Step 3 - Recommended Next Steps
Investigations First
- Urine pregnancy test (mandatory in any 23-year-old female with N&V)
- CBC, RFT, LFT, blood glucose, HbA1c, serum calcium, TSH
- Upper GI endoscopy - to rule out peptic ulcer, gastritis, outlet obstruction
- Gastric emptying scintigraphy (4-hour solid meal) - gold standard for gastroparesis
- Ultrasound abdomen - to rule out biliary/pancreatic pathology
Step 4 - Escalated Pharmacological Options
Based on Harrison's 22e and Yamada's Gastroenterology 7e:
If Gastroparesis confirmed:
| Drug | Dose | Notes |
|---|
| Metoclopramide | 10 mg TDS before meals | First-line prokinetic; 5-HT₄ agonist + D₂ antagonist; monitor for extrapyramidal effects with prolonged use |
| Erythromycin (low-dose) | 125-250 mg TDS before meals | Motilin agonist, short-term use only (tachyphylaxis) |
| Prucalopride | 2 mg OD | 5-HT₄ agonist; for idiopathic gastroparesis |
| Ondansetron 8 mg (higher dose) + promethazine | - | Combination antiemetic for symptom control |
| Tricyclics (amitriptyline) | 10-25 mg at night | Useful in gastroparesis + functional overlap |
If Chronic Nausea-Vomiting Syndrome (CNVS) / Functional (Rome IV criteria):
- Mirtazapine 7.5-15 mg at night - strong evidence for chronic nausea/vomiting syndrome and gastroparesis overlap (Harrison's 22e)

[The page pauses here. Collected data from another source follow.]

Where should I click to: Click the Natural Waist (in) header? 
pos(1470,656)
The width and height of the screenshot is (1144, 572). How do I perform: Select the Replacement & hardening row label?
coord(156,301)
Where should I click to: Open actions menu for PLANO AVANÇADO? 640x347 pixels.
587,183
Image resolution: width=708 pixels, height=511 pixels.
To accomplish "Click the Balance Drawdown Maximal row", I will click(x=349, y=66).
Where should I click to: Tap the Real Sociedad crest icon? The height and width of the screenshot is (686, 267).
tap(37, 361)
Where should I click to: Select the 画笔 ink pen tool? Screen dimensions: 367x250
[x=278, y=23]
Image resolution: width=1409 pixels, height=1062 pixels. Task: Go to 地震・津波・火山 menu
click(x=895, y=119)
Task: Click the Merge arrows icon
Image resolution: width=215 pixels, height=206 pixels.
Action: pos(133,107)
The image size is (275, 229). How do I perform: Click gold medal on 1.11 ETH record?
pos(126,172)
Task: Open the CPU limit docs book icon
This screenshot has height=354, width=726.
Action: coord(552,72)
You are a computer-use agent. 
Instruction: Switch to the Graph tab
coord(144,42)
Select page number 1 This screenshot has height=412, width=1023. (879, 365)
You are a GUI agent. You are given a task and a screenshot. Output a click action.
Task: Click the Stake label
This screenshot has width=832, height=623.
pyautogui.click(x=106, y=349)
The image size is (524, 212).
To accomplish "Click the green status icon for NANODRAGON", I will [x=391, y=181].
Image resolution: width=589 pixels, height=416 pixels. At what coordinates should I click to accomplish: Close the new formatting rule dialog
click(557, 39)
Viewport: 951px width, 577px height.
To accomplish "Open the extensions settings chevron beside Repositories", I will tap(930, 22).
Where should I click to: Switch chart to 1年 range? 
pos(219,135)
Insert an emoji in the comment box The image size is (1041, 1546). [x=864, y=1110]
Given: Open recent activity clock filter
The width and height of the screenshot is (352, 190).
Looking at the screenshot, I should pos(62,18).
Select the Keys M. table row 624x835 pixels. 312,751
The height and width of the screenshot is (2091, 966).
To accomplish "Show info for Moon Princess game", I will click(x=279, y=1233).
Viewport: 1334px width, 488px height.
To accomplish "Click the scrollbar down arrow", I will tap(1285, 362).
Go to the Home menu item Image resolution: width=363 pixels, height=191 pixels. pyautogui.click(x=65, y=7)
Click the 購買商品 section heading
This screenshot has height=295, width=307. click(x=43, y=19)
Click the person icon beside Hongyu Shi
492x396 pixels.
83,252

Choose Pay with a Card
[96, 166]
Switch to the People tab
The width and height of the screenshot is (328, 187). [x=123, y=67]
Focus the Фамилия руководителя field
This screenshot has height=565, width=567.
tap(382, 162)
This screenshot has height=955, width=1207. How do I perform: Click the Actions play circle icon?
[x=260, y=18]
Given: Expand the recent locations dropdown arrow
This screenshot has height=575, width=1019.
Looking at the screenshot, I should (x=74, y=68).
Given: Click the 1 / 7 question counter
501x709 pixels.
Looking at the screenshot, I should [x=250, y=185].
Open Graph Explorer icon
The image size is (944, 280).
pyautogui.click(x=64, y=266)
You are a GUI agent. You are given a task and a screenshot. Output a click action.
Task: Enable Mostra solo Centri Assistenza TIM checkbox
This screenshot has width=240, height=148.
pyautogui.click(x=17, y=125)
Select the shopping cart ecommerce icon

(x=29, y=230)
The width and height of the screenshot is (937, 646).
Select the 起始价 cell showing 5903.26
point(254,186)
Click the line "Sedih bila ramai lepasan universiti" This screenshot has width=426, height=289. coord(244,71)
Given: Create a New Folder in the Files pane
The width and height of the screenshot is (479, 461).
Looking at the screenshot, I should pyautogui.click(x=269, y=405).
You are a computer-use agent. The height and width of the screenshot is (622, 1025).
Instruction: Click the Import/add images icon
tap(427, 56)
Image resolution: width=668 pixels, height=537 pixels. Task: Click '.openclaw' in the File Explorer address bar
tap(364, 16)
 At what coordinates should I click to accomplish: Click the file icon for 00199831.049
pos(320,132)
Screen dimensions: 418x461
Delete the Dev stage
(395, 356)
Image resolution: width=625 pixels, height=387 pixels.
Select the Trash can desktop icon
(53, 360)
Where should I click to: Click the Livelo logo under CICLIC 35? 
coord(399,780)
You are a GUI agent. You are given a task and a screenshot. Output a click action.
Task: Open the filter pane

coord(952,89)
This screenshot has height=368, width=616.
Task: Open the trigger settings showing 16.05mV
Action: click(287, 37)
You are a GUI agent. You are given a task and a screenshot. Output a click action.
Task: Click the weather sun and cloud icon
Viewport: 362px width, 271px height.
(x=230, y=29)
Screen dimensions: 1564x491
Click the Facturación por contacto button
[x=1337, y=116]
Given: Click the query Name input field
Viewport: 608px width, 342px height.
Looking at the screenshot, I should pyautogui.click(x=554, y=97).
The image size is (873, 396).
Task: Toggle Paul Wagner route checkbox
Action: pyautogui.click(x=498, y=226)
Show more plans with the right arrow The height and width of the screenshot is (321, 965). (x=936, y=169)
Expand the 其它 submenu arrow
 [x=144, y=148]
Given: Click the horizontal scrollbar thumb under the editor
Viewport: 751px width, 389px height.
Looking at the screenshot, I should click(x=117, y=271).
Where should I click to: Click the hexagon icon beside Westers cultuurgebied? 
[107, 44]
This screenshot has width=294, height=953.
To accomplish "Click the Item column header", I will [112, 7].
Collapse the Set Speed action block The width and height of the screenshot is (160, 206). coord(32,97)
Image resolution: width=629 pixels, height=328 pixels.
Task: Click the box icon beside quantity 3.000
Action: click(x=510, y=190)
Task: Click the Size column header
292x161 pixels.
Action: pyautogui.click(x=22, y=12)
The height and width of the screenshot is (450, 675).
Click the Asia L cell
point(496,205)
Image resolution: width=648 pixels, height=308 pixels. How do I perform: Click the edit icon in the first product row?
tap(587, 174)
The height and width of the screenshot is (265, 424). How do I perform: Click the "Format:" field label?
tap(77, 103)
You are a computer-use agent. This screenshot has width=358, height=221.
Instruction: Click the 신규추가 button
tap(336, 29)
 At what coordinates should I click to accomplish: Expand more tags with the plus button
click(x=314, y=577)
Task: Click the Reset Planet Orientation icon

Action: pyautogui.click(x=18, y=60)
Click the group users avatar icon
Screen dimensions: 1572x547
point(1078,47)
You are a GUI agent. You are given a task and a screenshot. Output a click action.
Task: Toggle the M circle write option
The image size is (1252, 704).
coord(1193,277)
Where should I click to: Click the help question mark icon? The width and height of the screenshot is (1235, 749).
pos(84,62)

- Amitriptyline 10-25 mg at night - neuromodulator, first-line for functional nausea
- Olanzapine 2.5-5 mg - for refractory chronic nausea
- Gabapentin - useful in functional dyspepsia/gastroparesis overlap
If Cyclic Vomiting Syndrome suspected:
- Amitriptyline or topiramate (prophylaxis)
- Sumatriptan (abortive)
- Lorazepam (abortive during acute episodes)
Add-on symptom control options:
- Prochlorperazine 5-10 mg TDS (D₂ antagonist - different mechanism from ondansetron; effective for toxin/metabolic-driven emesis)
- Promethazine 12.5-25 mg - antihistamine + anticholinergic
- Haloperidol 0.5-1 mg - very effective when prochlorperazine or promethazine have failed (Textbook of Family Medicine 9e)
Step 5 - Non-Pharmacological Measures
- Small, frequent meals (5-6 small meals per day rather than 3 large)
- Low-fat, low-fibre diet (reduces gastric emptying delay)
- Avoid lying down for 2 hours post-meal
- Adequate hydration between (not during) meals
- Identify and stop any contributing medications
- Screen for anxiety/depression - bidirectional gut-brain axis plays a major role in young women with functional GI disorders
Summary Approach
Do not escalate antiemetics blindly. The priority is to establish a diagnosis via gastric emptying study + endoscopy. The most likely diagnoses are idiopathic gastroparesis or chronic nausea-vomiting syndrome (functional), both common in young women.
If investigations are unavailable immediately, a trial of metoclopramide 10 mg TDS before meals (replacing domperidone) combined with low-dose amitriptyline 10 mg at night is a reasonable empirical step while awaiting workup.